Pegged Jean Nightmares 14

Creepy was light years away from the comics I was used to reading.

I stumbled upon Creepy, with its sister publication Eerie and a copy of Famous Monsters of Filmland, at a baseball card and comic book show at the Crossroads Mall in Waterloo, Iowa. My friend’s family went for sports cards. Along for the ride, I had no interest in baseball cards and no money to spend. My friend’s dad took pity on me and gave me a few bucks. To stretch the money out, I went to the discount cardboard box under one of the tables and found the magazines.

Through my older brothers, I had already been introduced to Wolverine, X-Men, and Doctor Strange. I loved comic books and, when I had $.75 saved up, I would bike the mile into the town drug store to buy a new title, which I would read cover to cover at least three times.

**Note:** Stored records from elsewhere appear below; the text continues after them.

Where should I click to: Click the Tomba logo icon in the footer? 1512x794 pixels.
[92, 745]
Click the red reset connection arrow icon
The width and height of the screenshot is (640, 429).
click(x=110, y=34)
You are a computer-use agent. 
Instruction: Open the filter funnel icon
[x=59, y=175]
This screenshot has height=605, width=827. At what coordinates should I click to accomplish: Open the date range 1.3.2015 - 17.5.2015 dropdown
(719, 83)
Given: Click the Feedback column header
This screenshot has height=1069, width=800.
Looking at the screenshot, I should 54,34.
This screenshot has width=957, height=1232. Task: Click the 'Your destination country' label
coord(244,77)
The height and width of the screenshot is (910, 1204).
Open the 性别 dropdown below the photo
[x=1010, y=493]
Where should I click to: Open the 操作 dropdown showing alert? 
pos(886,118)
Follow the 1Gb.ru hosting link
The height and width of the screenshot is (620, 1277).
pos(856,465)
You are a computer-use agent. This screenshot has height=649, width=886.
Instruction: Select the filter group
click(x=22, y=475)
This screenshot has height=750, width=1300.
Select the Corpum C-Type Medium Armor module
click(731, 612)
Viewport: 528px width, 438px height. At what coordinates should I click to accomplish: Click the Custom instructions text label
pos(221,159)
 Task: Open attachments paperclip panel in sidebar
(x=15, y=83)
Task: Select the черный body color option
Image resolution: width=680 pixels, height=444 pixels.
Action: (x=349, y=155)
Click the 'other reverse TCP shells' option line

Comics were safe. No amount of punching or smashing led to graphic gore or anguish. No preposterously-clothed lady would ever do more than chastely kiss a lover. No dialogue repeated out loud would lead to grounding. I didn’t realize it then, but I was being protected by the Comics Code.

Know what else I didn’t realize? Creepy published in black-and-white and in magazine format to AVOID being subject to the Comics Code.

The victims-to-be in Creepy were petty, filthy creatures. When they got what they deserved, it was dirty and gory. The artwork was detailed and realistic, so you couldn’t just pretend a mutant with superpowers would save the day in the next issue. If you were in Creepy, things usually ended very badly for you. I remember one comic where a double-timing acrobat falls to his death, straight into the waiting palms of Satan himself. I don’t know which issue this was in, so if anyone does, I’d love to be enlightened.

The magazines were so upsetting to me I couldn’t stop reading them. They’ve begun re-releasing the issues in hardcover compilations, and I’d love to spend an afternoon or ten staring at the art and breathing in that fresh nihilism smell.

In my post-Creepy world, it’s hard to get frightened of any big screen superheroes arch-nemesis. The Comics Code may not have the power it once did, but I know the moral universe most superheroes live in stays a pretty safe place. They can flail all the want to in their tights; we all know how the story ends.

Unless they start taking trips to the Creepy side of the street. Who knows what kind of trouble they’ll fall into there.